Your objective. Continue the memorial piece on Tom Nyuma from where it stops.
━━ Study text
Tom Nyuma and the making of NPRC: In Memoriam to “Ranger” Part I

It is always tough to write an obituary of a young person who dies too soon. I find myself in that position writing this obituary of Tom Nyuma, a young man who died at 42 years old on January 26, 2014.  But what I write here is less about Tom the dead, and more about what he did when he lived.

For those who fought with him—in Liberia when he was among the first group of Sierra Leonean soldiers sent under ECOMOG in 1990, and then in Sierra Leone where he gained a name for himself for becoming, first as a non-commissioned officer and later as a commissioned officer, one of the audacious and daring soldiers to fight the RUF rebels of Foday Sankoh— Tom was a courageous and fearless soldier, perhaps one of the bravest and ingenuous in the recent, if not the entire, history of the Sierra Leone military.  The reputation of Tom as a warrior was reinforced when he elected, after the 1992 coup which he masterminded as I will show shortly, to be a soldier at the war front rather than become a military bureaucrat in Freetown.

I never served in the military, but Tom, who I had known before he was a soldier, was always enamored of military life. He was passionate about it, romanticized it, and liked its ruggedness, adventurism and machismo-ism.

I had known him when I was a student at Fourah Bay College (FBC) and he was a student at The Prince of Wales School in Freetown.  When I became a Research/Teaching Assistant at FBC, Tom’s father, Pa Joe Nyuma who worked at FBC’s Plant Yard, took him to me and asked that I mentor his son so that he could enter college.  So I became, in the late 1980s, Tom’s personal tutor when he was preparing to retake his O’ Level exams. But it was evident during his lessons with me that he was not interested in the exams or in going to college. He told me often that he wanted to be a soldier, because he believed that was his calling, and, once in the military, to overthrow the APC government, because that was his destiny.

So when Tom joined the Sierra Leone military at the dawn of the 1990s, he believed his calling had been answered.  I never took seriously his bluff about the “destiny” part. How mistaken I was!

When he took the nom-de-guerre “Ranger”, as soon as he was enlisted, it solidified how he imagined himself as a soldier. He named himself after the United States Army Rangers—that elite, legendary fighting force, whom he idolized and revered.  He admired their tactical skills in special security and fighting missions; scouting and reconnoitering strategies; special operations and combat readiness; flexibility and agility and the use of lethal force when confronted with the enemy. Of course, desiring to be a ranger-like soldier in the Sierra Leone military was just that—a pipe dream. But that did not stop Tom from modeling his young military career on these qualities.  Although he had fought the rebels in Kailahun when he was still a non-commissioned officer after he returned from Liberia, it was when he became a 2nd Lieutenant, and was sent to Pujehun, that his fighting audacity and bravery started to reach the ears of his military superiors, the APC political establishment, and the Sierra Leoneans who were following the progress of the war with intense trepidation.  Tom was convinced that the Sierra Leone Military was never going to dislodge the RUF rebels from Sierra Leone territory through conventional means, but only by “ranger-type” strategies. Embarking on stunning, death-defying missions into rebel territories that put his life and those of the men fighting with him at the utmost risk, Tom’s reputation as a gallant warrior spread through the nation like the proverbial harmattan fire.  Such valiancy would eventually make him to lead the coup that overthrew the Momoh government.
━━━━
━━ Information provided
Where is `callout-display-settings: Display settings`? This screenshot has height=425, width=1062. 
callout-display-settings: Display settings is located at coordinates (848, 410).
━━━━
Written response.
Tom Nyuma initiated the plans and executed the strategies that led to the NPRC coup. The existence and survival of the military junta would not have been possible without him. Along with his trusted comrade, Lieutenant Sahr Sandy, who was killed on the day of the coup, Tom directed every detail and movement that led to the coup’s success. Had Sandy (who was Tom’s senior in rank) not been killed on that day, he would have ended up becoming the leader of the NPRC.  Tom was so powerful, and the undisputed “owner” of the coup, that two major leadership changes that occurred during the NPRC—first, the elimination of SAJ Musa who was the Deputy Chairman of the regime, and second, the palace coup against Valentine Strasser who was the Chairman of the junta—were approved and implemented by him.

To understand how Tom came by the resources that enabled him and his comrades to undertake the coup is first of all to know what led him to those resources in the first place.  From the moment the rebel incursion started in Sierra Leone in 1991, there was the undisputed view among many of the soldiers who were fighting it, and the general population at large, that President Momoh was not committed in prosecuting the war. For the soldiers, one way the government blatantly manifested this was to deny them the lethal weapons they needed to fight the rebels. The view was that the government feared that such weapons in the hands of the “wrong” soldiers might be used against it.  And the government’s fear was not without basis, as subsequent events would demonstrate.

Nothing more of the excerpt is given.